Graham Dwyer succeeds in EU challenge to Irish data retention law
Convicted murderer Graham Dwyer has succeeded in his EU court challenge to an Irish data retention law that played a crucial role in his trial and conviction.
The Grand Chamber of the Court of Justice of the European Union (CJEU) held that the “general and indiscriminate” retention of electronic communications data for the purpose of combating serious crime is precluded by EU law.
The CJEU ruling follows a referral by the Irish Supreme Court in February 2020, which was hearing a leapfrog appeal from the State against a High Court ruling in December 2018 which agreed with Mr Dwyer that the Communications (Retention of Data) Act 2011 was incompatible with EU law.
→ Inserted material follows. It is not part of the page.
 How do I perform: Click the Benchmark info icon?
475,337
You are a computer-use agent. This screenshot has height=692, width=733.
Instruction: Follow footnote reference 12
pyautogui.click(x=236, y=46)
Mr Dwyer, who was sentenced to life imprisonment in March 2015 for the murder of a woman, brought the civil proceedings in support of his ongoing appeal against his conviction, in which he has argued that the trial court had incorrectly admitted traffic and location data relating to phone calls.
However, legal experts have said Mr Dwyer’s success in the CJEU does not necessarily mean he will win his appeal.
The CJEU ruling deals in large part with Directive 2002/58 on privacy and electronic communications, which “enshrines the principle of confidentiality of both electronic communications and the related traffic data and requires inter alia that, in principle, persons other than users be prohibited from storing, without those users’ consent, those communications and data”.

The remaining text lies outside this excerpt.